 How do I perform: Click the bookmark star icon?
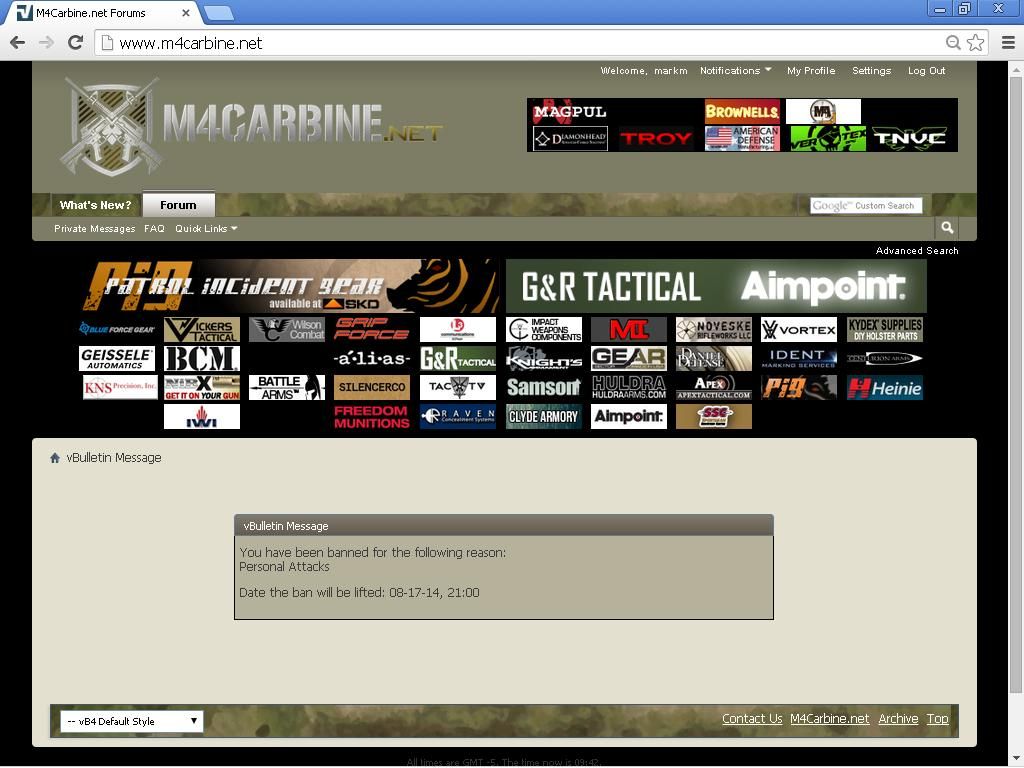point(975,43)
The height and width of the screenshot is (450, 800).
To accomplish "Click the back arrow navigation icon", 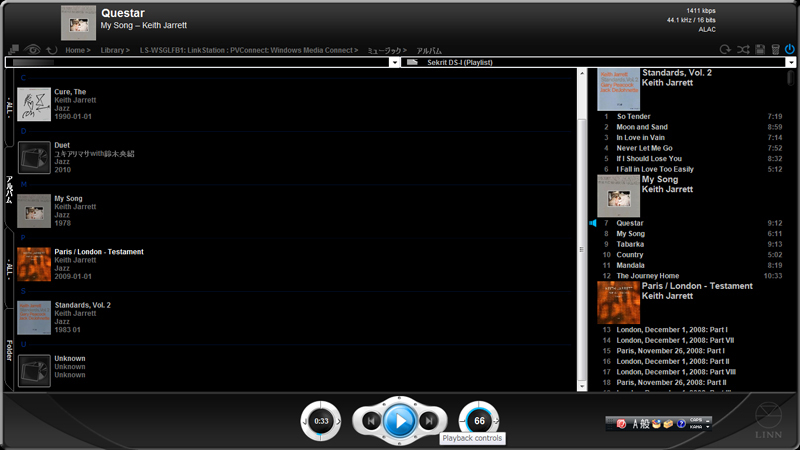I will [51, 49].
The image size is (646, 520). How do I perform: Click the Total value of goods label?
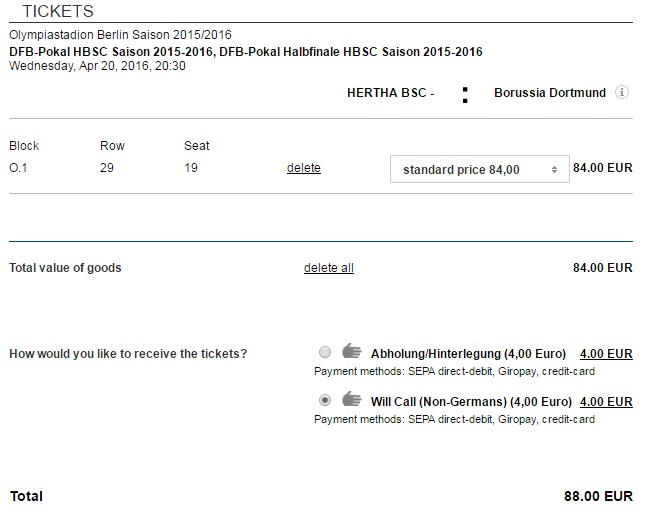[65, 268]
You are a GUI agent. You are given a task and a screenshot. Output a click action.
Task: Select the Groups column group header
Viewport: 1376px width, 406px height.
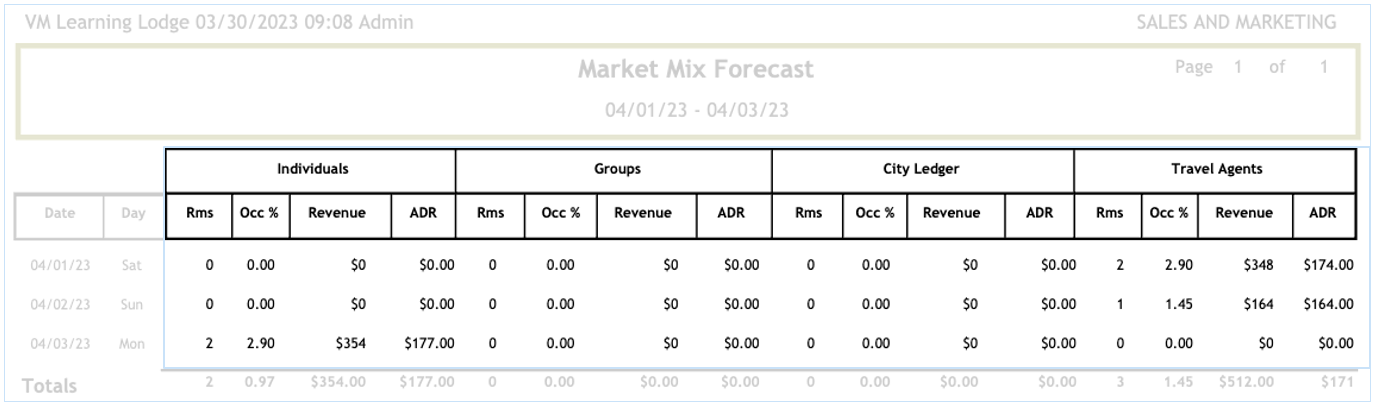pyautogui.click(x=616, y=169)
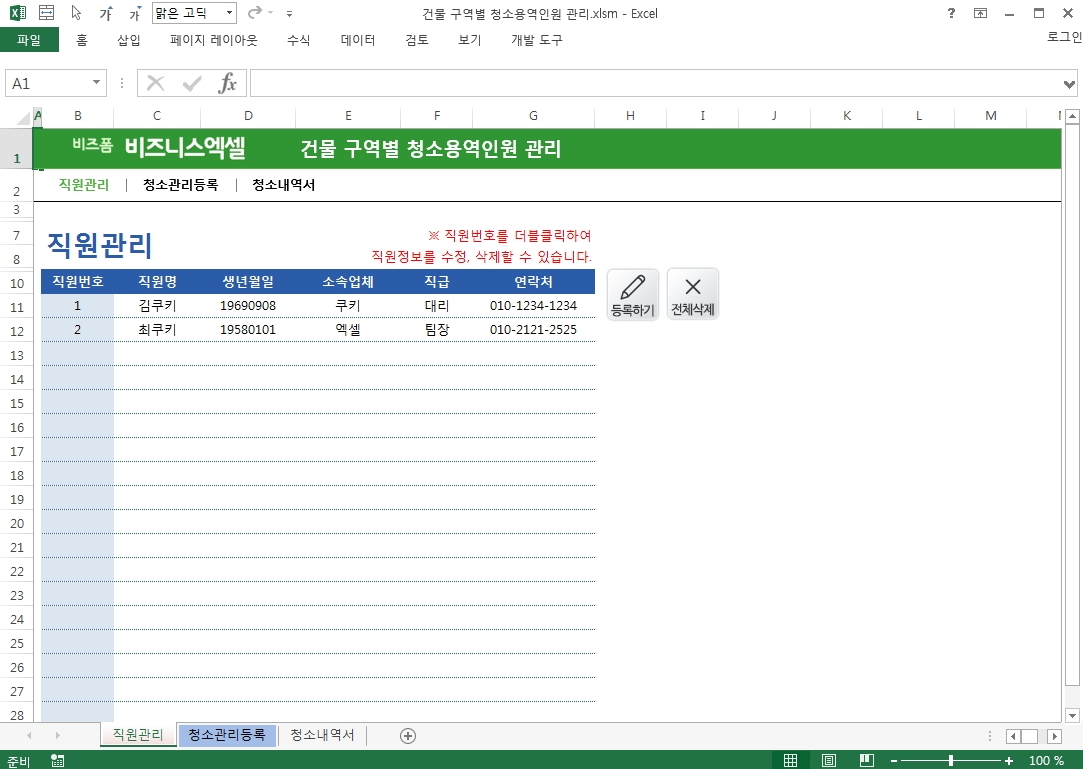
Task: Click the 전체삭제 X icon button
Action: 692,294
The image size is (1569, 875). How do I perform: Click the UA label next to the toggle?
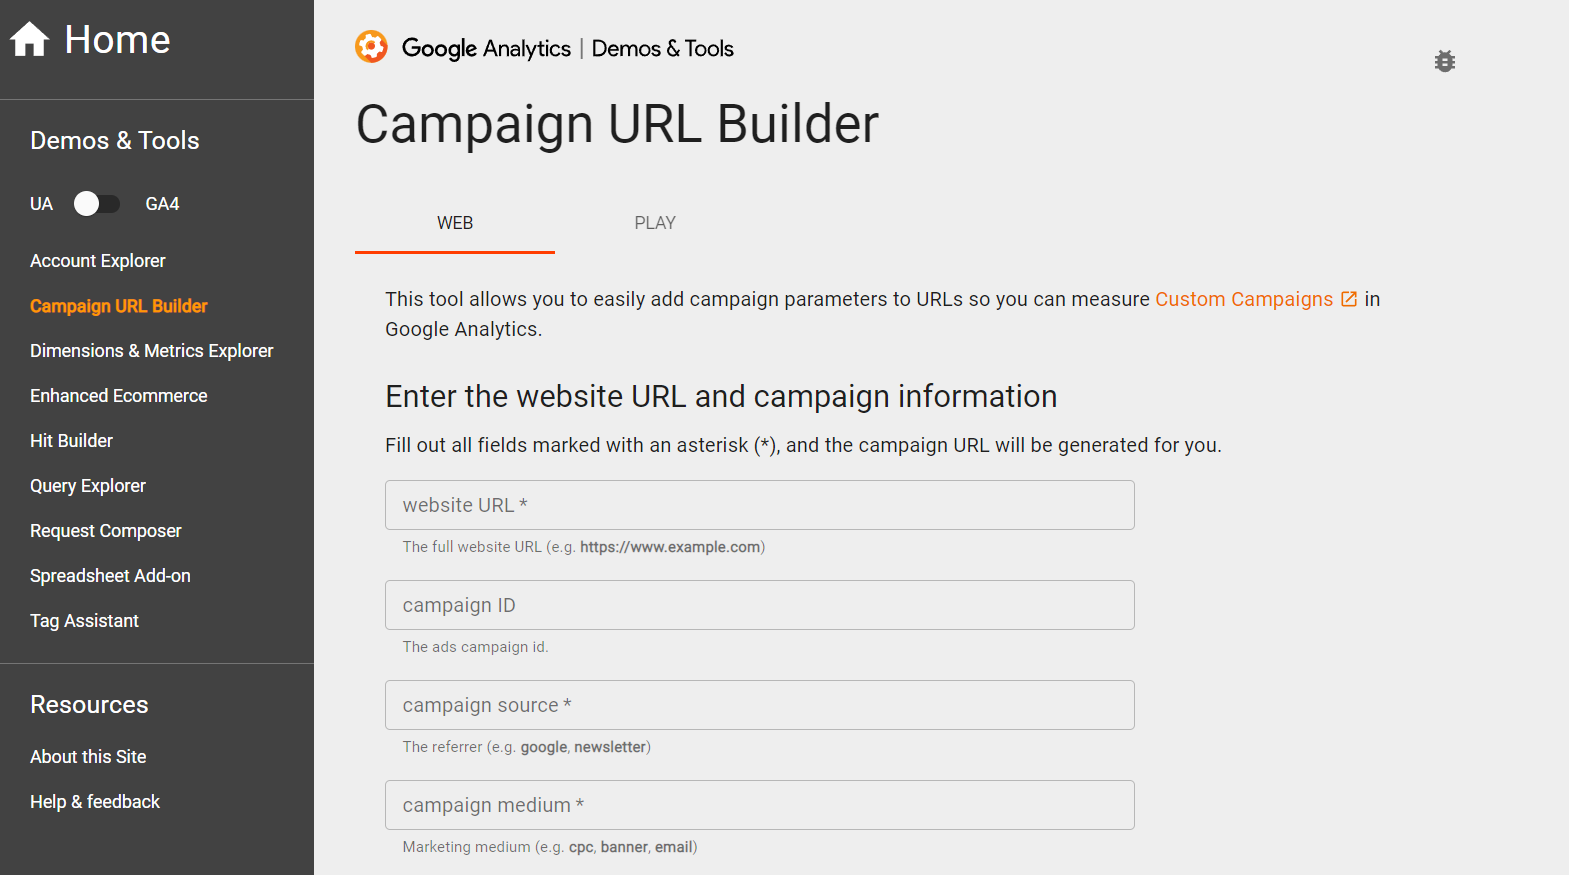click(x=41, y=203)
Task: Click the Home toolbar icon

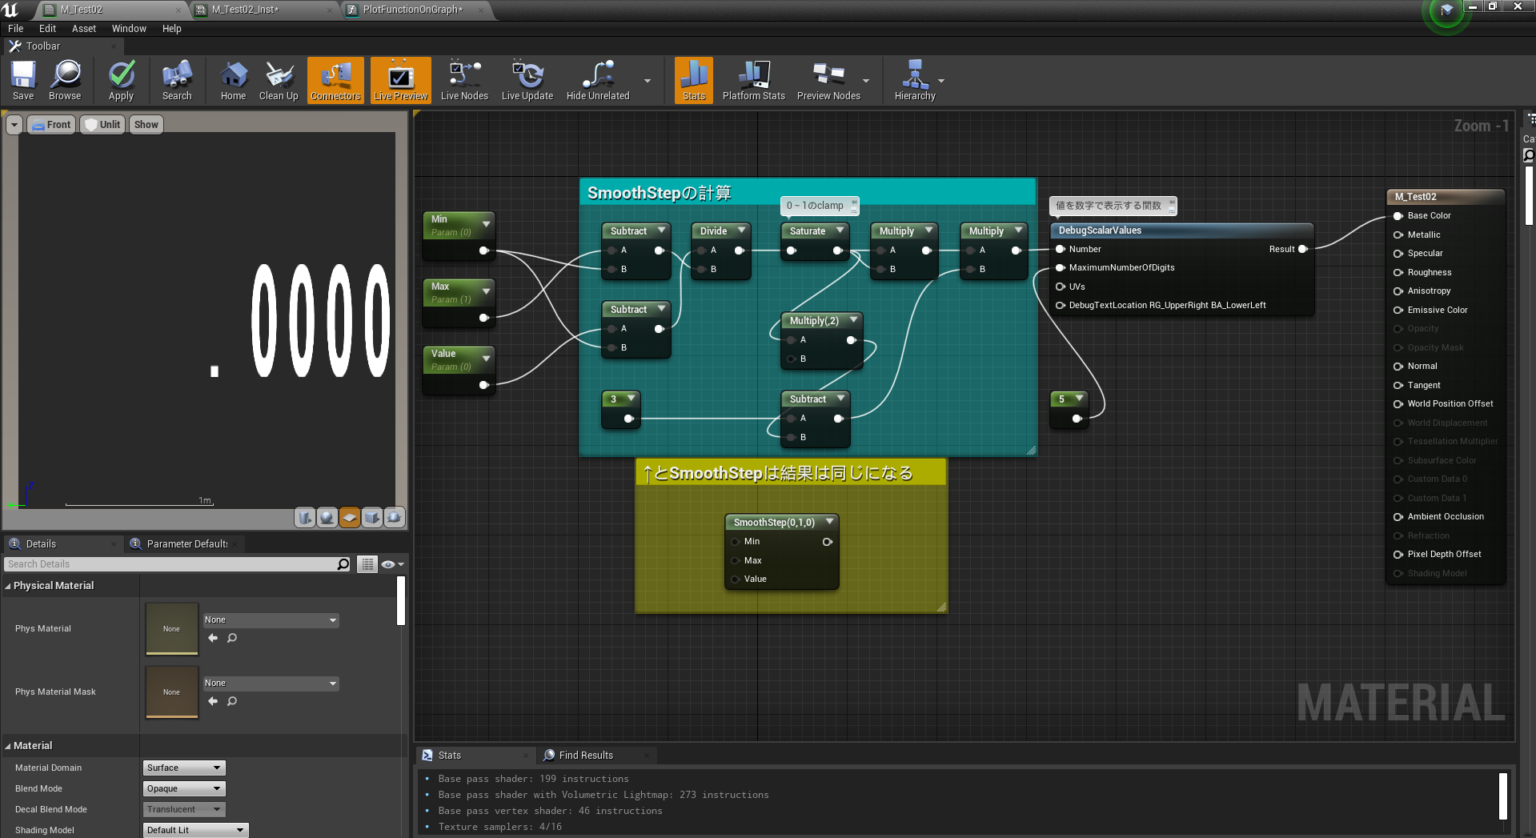Action: point(232,79)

▶ Description of the task: Reproduce the records word for word, starting with the line that contains "The image size is (646, 520)." and continuing through the end of the records. Leave the pictures out of your answer.

▶ Written solution:
The image size is (646, 520). How do I perform: Click the Total value of goods label?
[65, 268]
You are a GUI agent. You are given a task and a screenshot. Output a click action.
Task: Select the Groups column group header
Viewport: 1376px width, 406px height.
pyautogui.click(x=616, y=169)
Task: Click the 전체삭제 X icon button
Action: 692,294
The image size is (1569, 875). How do I perform: Click the UA label next to the toggle?
click(x=41, y=203)
Task: Click the Home toolbar icon

Action: point(232,79)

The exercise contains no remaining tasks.